En même temps, on vient nous parler de cohésion des territoires, alors que la pratique est celle de l'exclusion, et même de l'exclusion dès la naissance ! Dès la naissance, en effet, les gens sont exclus et n'appartiennent pas pleinement à la République : il leur faut trouver un moyen de transport pour parcourir quarante kilomètres alors que 1 600 naissances se produisent chaque année dans la maternité du bassin creillois ! Oui, c'est un cri de colère que je pousse : on ne peut pas parler de cohésion tout en laissant se produire de telles choses, qui plus est dans une totale absence de démocratie : alors que 90 % des votants disent non à cette fermeture à l'occasion d'une votation citoyenne locale, que tous les élus et les professionnels de santé se mobilisent pour le maintien de la maternité, l'ARS décide qu'il en sera ainsi, sans discussion ni dialogue, sans aucune possibilité démocratique. Après cela, on veut nous mettre un machin supplémentaire pour parler de cohésion des territoires ! Que l'on commence seulement par cesser l'exclusion que l'on continue de produire au quotidien !

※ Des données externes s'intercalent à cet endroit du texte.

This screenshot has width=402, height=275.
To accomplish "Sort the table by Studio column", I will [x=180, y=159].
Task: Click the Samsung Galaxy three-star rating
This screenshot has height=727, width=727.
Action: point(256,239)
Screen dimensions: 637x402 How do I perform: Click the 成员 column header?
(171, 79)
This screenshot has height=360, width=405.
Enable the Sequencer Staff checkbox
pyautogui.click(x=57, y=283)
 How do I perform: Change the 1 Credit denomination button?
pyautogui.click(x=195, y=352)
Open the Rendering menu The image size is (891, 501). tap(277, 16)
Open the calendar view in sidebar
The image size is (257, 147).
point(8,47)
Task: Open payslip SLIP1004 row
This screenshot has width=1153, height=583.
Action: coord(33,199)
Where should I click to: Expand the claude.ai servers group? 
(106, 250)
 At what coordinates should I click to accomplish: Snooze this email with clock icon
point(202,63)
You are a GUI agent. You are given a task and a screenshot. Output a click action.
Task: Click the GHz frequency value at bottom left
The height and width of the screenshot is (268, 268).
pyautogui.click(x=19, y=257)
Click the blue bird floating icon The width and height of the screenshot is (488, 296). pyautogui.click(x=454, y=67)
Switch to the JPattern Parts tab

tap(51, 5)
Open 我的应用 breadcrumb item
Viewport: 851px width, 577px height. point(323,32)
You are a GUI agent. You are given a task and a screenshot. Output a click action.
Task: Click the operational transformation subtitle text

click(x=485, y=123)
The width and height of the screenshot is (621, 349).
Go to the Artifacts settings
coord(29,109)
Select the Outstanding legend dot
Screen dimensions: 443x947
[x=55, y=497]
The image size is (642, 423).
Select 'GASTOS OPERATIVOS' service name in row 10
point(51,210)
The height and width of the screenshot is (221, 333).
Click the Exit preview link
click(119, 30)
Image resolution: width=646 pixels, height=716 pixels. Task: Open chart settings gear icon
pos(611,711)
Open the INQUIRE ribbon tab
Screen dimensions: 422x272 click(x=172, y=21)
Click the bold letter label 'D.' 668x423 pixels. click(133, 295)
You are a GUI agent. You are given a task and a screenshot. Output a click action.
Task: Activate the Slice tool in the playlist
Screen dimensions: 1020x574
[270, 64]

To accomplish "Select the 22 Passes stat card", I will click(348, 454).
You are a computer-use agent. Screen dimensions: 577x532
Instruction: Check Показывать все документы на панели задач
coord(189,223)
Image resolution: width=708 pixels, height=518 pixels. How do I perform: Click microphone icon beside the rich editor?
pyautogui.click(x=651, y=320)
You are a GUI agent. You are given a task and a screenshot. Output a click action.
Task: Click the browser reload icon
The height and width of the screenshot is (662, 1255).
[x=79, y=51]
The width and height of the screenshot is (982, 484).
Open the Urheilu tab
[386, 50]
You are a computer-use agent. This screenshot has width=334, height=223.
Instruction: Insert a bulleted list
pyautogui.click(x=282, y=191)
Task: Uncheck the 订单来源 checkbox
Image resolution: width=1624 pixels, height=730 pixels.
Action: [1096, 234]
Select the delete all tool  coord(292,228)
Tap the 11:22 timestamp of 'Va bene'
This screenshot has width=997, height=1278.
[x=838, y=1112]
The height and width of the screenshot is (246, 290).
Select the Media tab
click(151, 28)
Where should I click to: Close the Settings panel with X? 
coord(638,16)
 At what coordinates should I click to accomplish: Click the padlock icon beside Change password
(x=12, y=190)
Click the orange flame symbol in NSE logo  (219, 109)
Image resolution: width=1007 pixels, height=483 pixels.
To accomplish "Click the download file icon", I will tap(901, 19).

Je vis dans une région qui s'appelait la Picardie et qui est devenue les Hauts-de-France, et dont je vois les services s'éloigner continuellement : à peu près tous ont quitté Amiens pour Lille. Et pas seulement les institutions étatiques : de grandes entreprises comme la Caisse d'épargne et d'autres ont déplacé leur siège. C'est un mouvement général d'éloignement de tous les services publics et privés. Comment parler de cohésion alors qu'on laisse se faire un tel bouleversement ?

Enfin, je fais du mouvement en cours la lecture suivante. Il ne s'agit plus seulement d'une fracture territoriale, ni même d'une fracture sociale : nous sommes bel et bien face à une fracture morale. On a le sentiment qu'une classe s'est détachée du corps de la Nation et qu'elle ne répond plus aux lois communes. Ce qui s'est désormais instillé dans le coeur de bon nombre de Français est plus fort que le sentiment d'exclusion : c'est devenu un sentiment de dégoût. Il y a des lois pour nous et des lois pour eux, mais ce ne sont pas les mêmes lois, comme ce ne sont pas non plus les mêmes impôts qui s'appliquent aux uns et aux autres. Encore une fois, nous sommes au-delà de la fracture sociale : c'est devenu une fracture morale.